It was, he thought, like something out of “Dante and the rings of hell.”
Jenkins at the time was an executive with the international security firm Kroll Associates, assigned in the aftermath of the truck bombing to help the Port Authority of New York and New Jersey assess all potential threats against the Manhattan skyscrapers.
An airplane flying into one of the twin towers was offered as one potentially disastrous event -- its very mention provoked gasps of disbelief from project managers, Jenkins recalls.
“It was an alarming idea and one that could easily have been dismissed as the crazy product of someone’s fevered imagination, of someone who thought too much about terrorism.”
In the end, however, the threat was addressed in the group’s final report.
“We . . . knew there was no realistic way to protect the skyscrapers from a suicide mission. We couldn’t very well mount missile batteries above the Windows on the World restaurant,” Jenkins says, but in treating the imagined risk as real, Port Authority management installed a number of safety improvements to speed emergency evacuations.
Those improvements would play an important role in the next attack there.
Los Angeles, Sept. 11, 2001
A ringing telephone woke Jenkins from a sound sleep. Troubling news in New York, he was told. Bleary-eyed, he joined a nation transfixed by televised images of what some first reported to be a terrible accident -- a jetliner crash into a World Trade Center building.
Jenkins already had guessed it was terrorists. Then the south tower exploded from the impact of a second jetliner.
While millions mourned, Jenkins turned his attention to what was next. “I thought, ‘Yes, this is terrible. But what we have to do now is start thinking about where we go from here.’ ”
The fact is, Jenkins says, there is nothing the terrorists are doing today -- truck bombings, subway attacks, suicide missions -- that they could not have done 30 years ago. The big difference is motivation, shifting from political to religious zealotry, and marked by increasingly indiscriminate violence.
“However God speaks to you -- through a wild imam or a crazy rabbi or a Christian cult leader -- once you get otherworldly constituencies,” Jenkins says, the constraints on random attacks seem to disappear.
Today, “fangs rather than brains” often drive terrorist strategies.
In briefings to government officials since Sept. 11, Jenkins has urged relentless efforts to destroy Osama bin Laden’s Al Qaeda organization. To that end, he also has been a critic of the war in Iraq, calling it “a dangerous distraction” from the war on terrorists.

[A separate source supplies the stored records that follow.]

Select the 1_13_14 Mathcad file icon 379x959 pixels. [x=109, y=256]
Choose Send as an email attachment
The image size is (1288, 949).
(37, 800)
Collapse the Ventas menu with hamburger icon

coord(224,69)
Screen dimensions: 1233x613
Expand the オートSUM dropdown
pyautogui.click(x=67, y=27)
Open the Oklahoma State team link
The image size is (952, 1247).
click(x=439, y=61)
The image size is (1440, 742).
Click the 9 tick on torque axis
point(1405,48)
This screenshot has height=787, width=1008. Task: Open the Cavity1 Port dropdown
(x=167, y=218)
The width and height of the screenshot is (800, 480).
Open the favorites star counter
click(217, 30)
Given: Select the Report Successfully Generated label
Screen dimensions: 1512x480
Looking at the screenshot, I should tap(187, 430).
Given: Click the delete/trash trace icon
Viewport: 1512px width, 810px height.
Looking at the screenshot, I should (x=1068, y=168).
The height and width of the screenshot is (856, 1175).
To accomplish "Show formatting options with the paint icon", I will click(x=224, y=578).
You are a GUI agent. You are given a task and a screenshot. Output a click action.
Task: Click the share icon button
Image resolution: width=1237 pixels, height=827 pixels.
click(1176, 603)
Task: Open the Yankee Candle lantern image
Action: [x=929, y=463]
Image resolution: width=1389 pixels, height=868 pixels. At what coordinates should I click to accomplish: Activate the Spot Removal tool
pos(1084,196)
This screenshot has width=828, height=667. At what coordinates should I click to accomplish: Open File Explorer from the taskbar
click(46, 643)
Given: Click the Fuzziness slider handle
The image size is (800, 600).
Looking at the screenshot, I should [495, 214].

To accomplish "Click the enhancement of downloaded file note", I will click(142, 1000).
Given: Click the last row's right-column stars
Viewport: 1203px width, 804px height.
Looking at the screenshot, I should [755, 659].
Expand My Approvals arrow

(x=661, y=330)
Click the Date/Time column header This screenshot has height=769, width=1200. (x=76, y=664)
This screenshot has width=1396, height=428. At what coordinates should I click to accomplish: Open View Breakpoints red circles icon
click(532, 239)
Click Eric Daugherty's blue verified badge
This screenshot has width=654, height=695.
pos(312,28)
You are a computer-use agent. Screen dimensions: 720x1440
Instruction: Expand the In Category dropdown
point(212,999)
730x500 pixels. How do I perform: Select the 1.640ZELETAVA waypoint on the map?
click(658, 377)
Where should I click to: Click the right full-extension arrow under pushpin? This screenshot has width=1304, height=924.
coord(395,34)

“Have we made some progress in fighting terrorists? Yes,” he says. “Is it going to get rough in some areas in the future? Most likely. Have we seen the last terrorist catastrophe? Not a chance.”
Bulgaria, 2007
In the back seat of a BMW racing along the Black Sea coast at up to 120 mph, Jenkins seemed oblivious to the harrowing pace and twisting turns, distracted by a nagging question: Was he missing something?
For two days, in a freewheeling series of closed-door meetings in Varna, some of the world’s best-known experts on terrorists, extremists and international crime syndicates met with Jenkins to talk global trends and possible solutions.
One of the European experts reported intelligence indicating that Al Qaeda had “penetrated Asia, from Istanbul to Japan.” Others disagreed. The potentially ominous intelligence was left unresolved and in dispute.
In Jenkins’ world, such loose ends are unacceptable. He puzzled over the disagreement of fellow experts, each of them highly experienced and well-informed. “We can all be looking at the same information and not see the same thing. . . . How the hell can that happen?”
Finally, a break in the calm veneer of the man who knows too much. What bothers him most, it turns out, is what he doesn’t know.